::: Exercise input

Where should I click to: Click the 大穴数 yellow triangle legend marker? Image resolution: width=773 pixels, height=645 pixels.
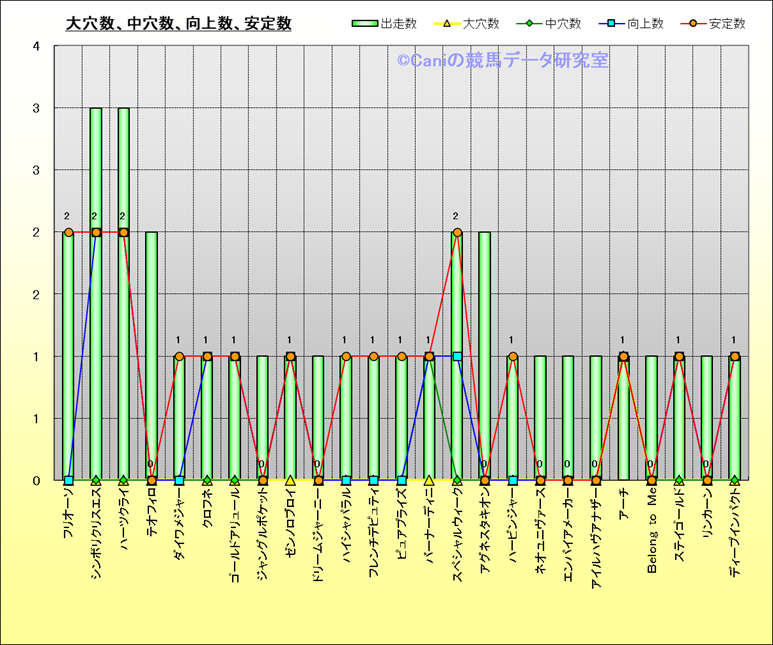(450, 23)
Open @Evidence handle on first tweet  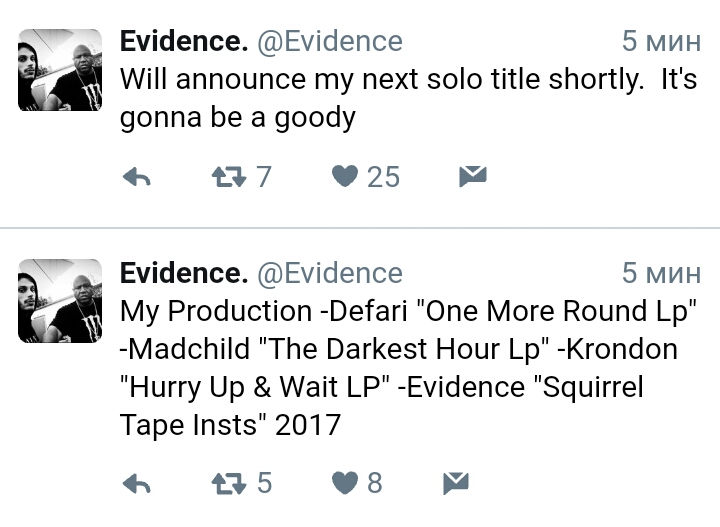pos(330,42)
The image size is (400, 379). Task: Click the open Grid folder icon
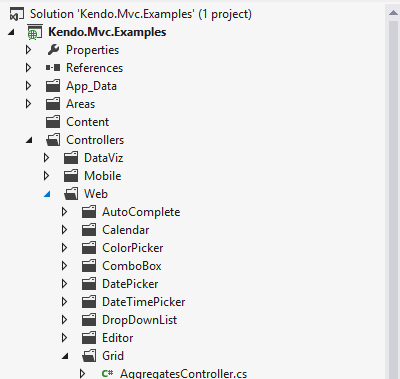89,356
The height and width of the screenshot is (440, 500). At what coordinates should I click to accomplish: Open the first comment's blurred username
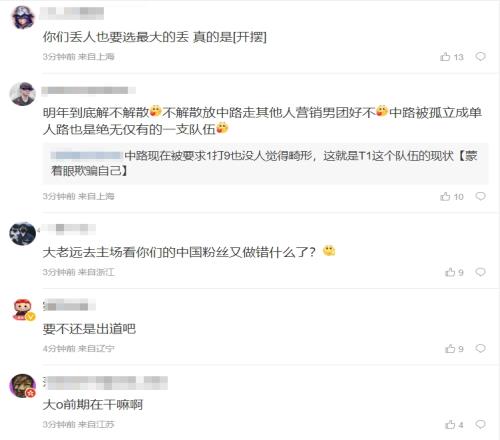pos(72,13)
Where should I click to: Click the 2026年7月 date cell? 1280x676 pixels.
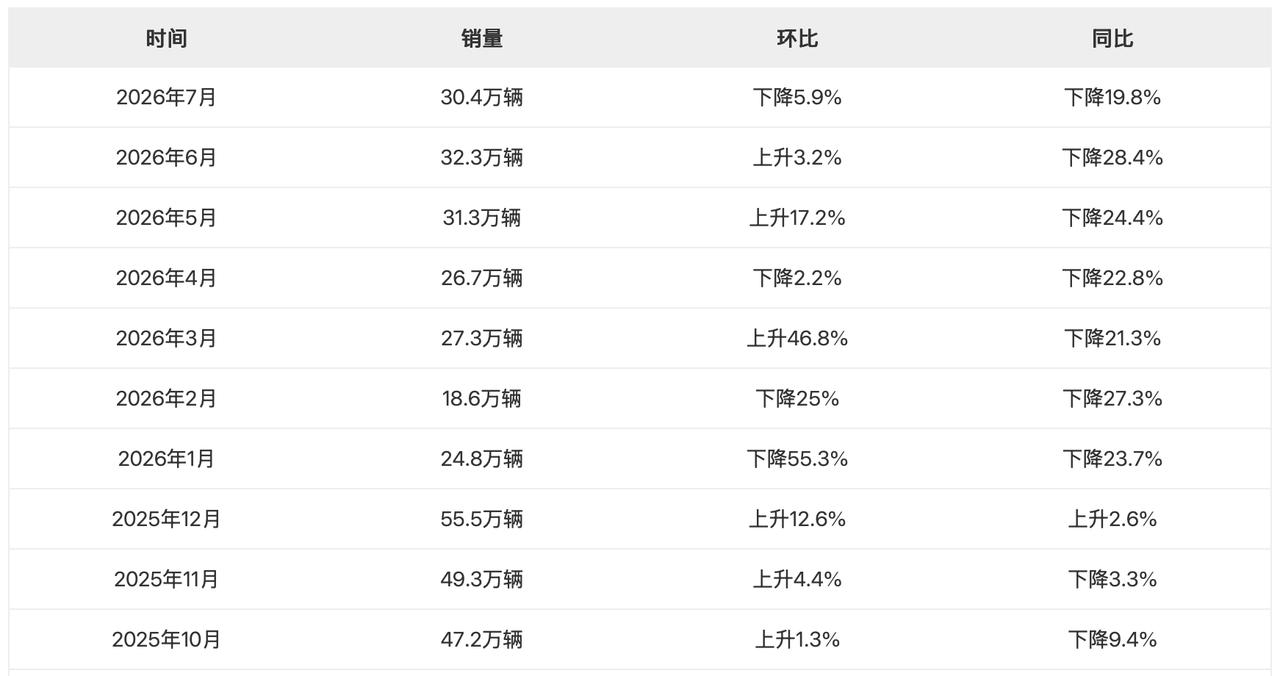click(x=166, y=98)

::::::
::: Exercise input

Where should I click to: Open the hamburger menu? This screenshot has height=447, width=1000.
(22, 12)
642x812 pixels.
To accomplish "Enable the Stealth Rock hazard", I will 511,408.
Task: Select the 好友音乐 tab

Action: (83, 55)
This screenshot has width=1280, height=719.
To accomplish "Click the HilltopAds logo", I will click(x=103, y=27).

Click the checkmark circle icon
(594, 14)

::::::

-- Task description --
Please write out the records again from the line containing "The height and" through the line containing "click(x=166, y=98)", both included, keeping the requests and adding -104 to every coordinate in the answers. Leave out the pictures.

-- Expected answer --
The height and width of the screenshot is (440, 500). At what coordinates should I click to accomplish: Open the first comment's blurred username
pos(-32,-91)
Where should I click to: Click the 2026年7月 date cell? 1280x676 pixels.
click(x=62, y=-6)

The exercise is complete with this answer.